Tutto inizia con la Legge 10 del 9 gennaio 1991 “Norme per l’attuazione del Piano Energetico nazionale in materia di uso razionale dell’energia, di risparmio energetico e di sviluppo delle fonti rinnovabili.” L’intento della legge è di recepire le politiche energetiche comunitarie. Purtroppo ciò accade solo in parte: infatti mentre l’Europa individua esattamente le fonti rinnovabili (solare, eolica, idraulica, geotermica e moto ondoso) nella versione italiana appare il termine “fonti assimilate alle rinnovabili”.
Una semplice parola che ha cambiato radicalmente sia il senso della politica europea in Italia, sia quello che poi è stato lo sviluppo energetico “pulito” nel nostro paese. Infatti, con “Assimilate”, il legislatore italiano ha incluso anche:

  • cogenerazione, intesa come produzione combinata di energia elettrica e di calore;
  • calore di risulta, fumi di scarico ed altre forme di energia recuperabile in processi ed impianti;
  • l’utilizzo di scarti di lavorazione e/o di processi.
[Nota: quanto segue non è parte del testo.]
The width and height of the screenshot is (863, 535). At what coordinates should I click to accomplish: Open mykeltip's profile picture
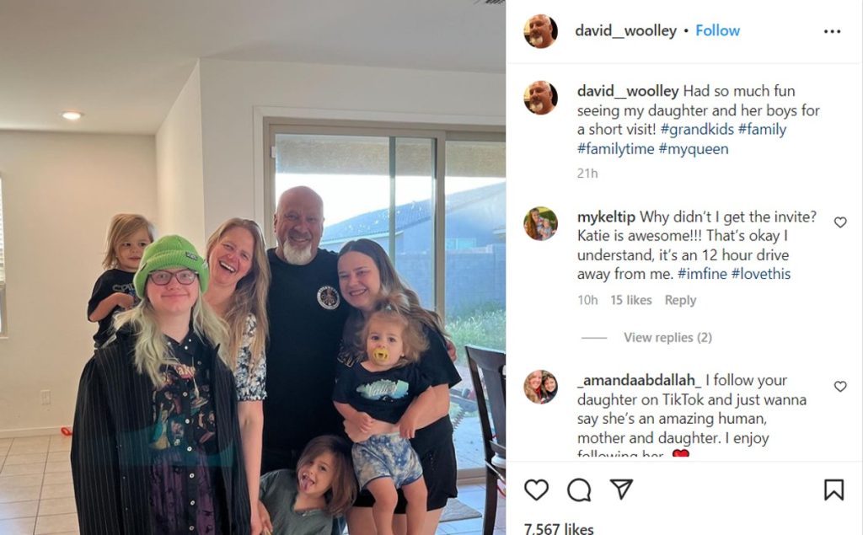point(540,223)
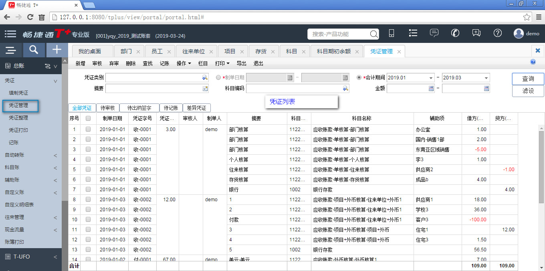The width and height of the screenshot is (545, 271).
Task: Open calendar picker for 制单日期 start
Action: 290,78

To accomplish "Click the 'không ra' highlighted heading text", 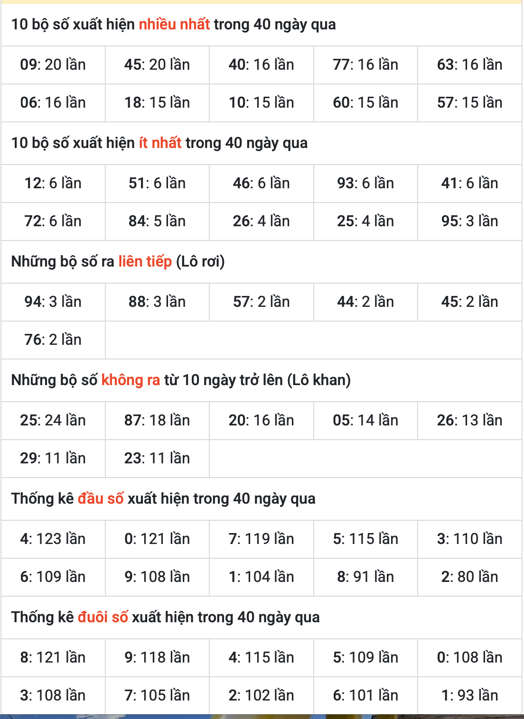I will tap(131, 380).
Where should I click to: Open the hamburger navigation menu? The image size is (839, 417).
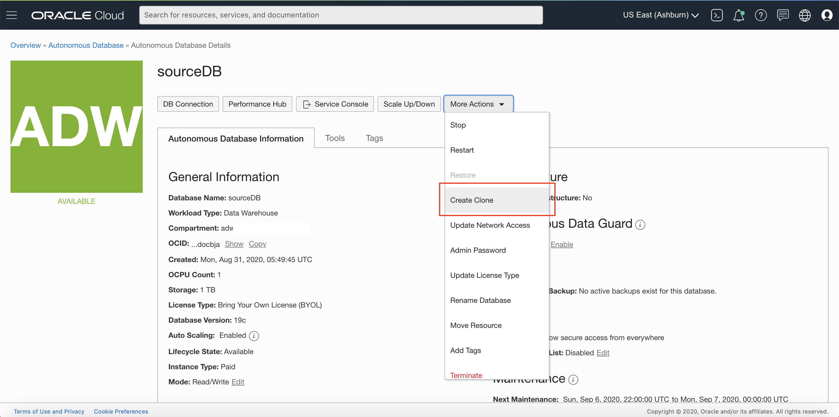point(12,15)
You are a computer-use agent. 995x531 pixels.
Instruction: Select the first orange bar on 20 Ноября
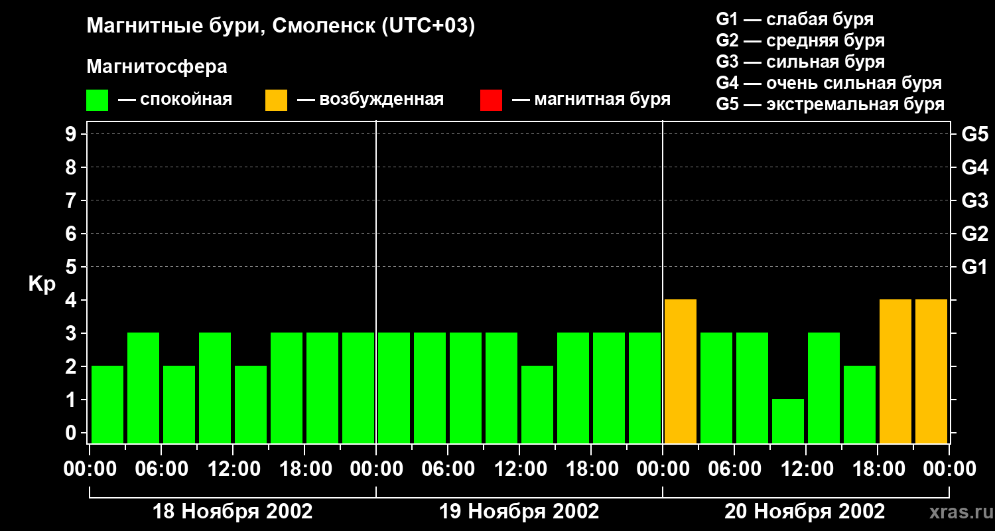click(681, 371)
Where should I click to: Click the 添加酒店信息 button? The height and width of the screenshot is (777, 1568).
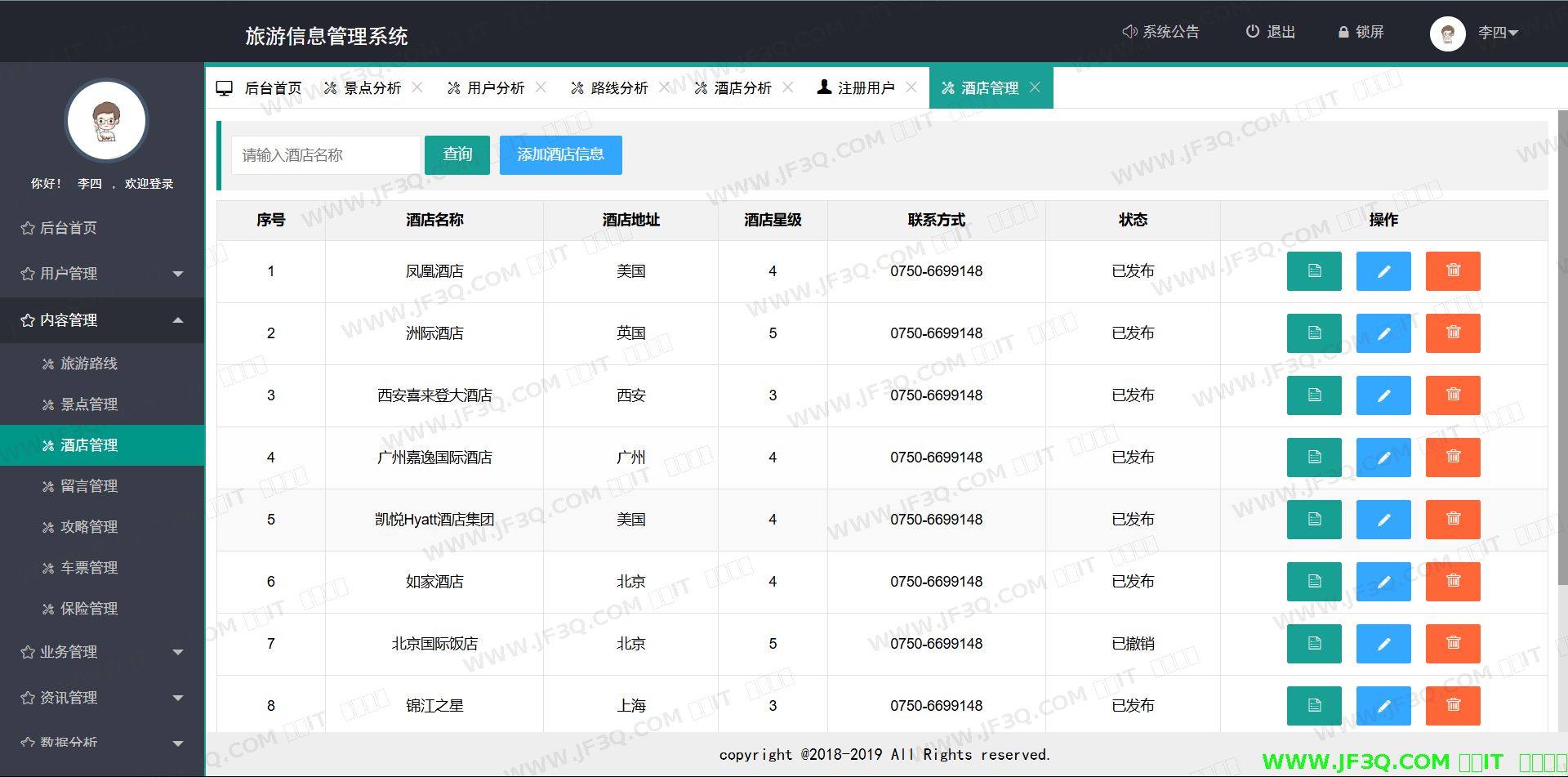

Sulla scorta di queste indicazioni (Legge 10/91), il Comitato Interministeriale Prezzi (CIP)‏ con delibera n. 6 (Cip6)‏ del 29 aprile 1992, stabilisce che i produttori di energia elettrica da fonti rinnovabili ed assimilate, godranno di una maggiorazione di circa 3 volte il prezzo di mercato.
Ed è qui che vengono tirate in ballo le tasche dei cittadini… Infatti a pagare questa maggiorazione sono i cittadini col 7% della bolletta dell’energia elettrica (componente A3). Secondo il “Diritto al Futuro” dal 1992 abbiamo versato oltre tre miliardi di euro all’anno (3.076.923.077 euro), determinando un totale di oltre 50 miliardi di euro. Ovviamente si può solo immaginare cosa si sarebbe potuto fare con questo denaro se fosse stato utilizzato per le reali fonti di energia rinnovabile, favorendo la produzione di energia per scuole, ospedali, edifici pubblici, ecc…
L’Europa ci “osserva” e con la Direttiva UE 77 del 2001, incentiva e stimola l’uso di fonti rinnovabili individuandole: solare, eolica, idraulica, geotermica, biogas, la parte biodegradabile dei rifiuti industriali ed urbani e le biomasse (residui dell’agricoltura).Un chiaro stop alle truffaldine fonti assimilate italiane. La Direttiva 77/2001 viene recepita “all’italiana”, col Decreto Legislativo 387 del dicembre 2003. L’art.17 esclude le fonti assimilate (cogenerazione, scarti petroliferi, ecc.)‏ ma include i rifiuti ed il CDR, in spregio alla Direttiva 77/2001. Ecco che scatta l’ennesima procedura di infrazione da parte dell’UE all’Italia. Come denunciato dalla procedura d’infrazione, dall’entrata in vigore del 387/03 le famose fonti assimilate non avrebbero dovuto più prendere gli incentivi. Ma una parte delle nostre bollette continua ad andare alle così dette fonti assimilate.
Nel corso di questi ultimi anni il CIP 6 è stato oggetto di modifiche continue: nella finanziaria 2007 si è proceduto con il non erogare più CIP6 agli inceneritori costruiti dopo il 2007 (mentre quelli costruiti prima continuano a prenderlo). Un’altra modifica viene stabilita dal “Commissario Straordinario per l’Emergenza Rifiuti in Campania” Guido Bertolaso che per le zone in “emergenza” come la Campania, reintroduce i CIP6 anche per i nuovi inceneritori in forza della conversione del decreto-legge n.97/2008 per la realizzazione degli inceneritori a Salerno, Napoli e Santa Maria La Fossa. Tutto ciò per risolvere i problemi campani sui rifiuti… ma come ben sappiamo, la storia ci racconta che quegli inceneritori non hanno risolto l’emergenza campana che anzi sta “procedendo” con la deportazione dei rifiuti in altre regioni e all’estero.
Si potrebbe concludere affermando che questi sono soldi bruciati!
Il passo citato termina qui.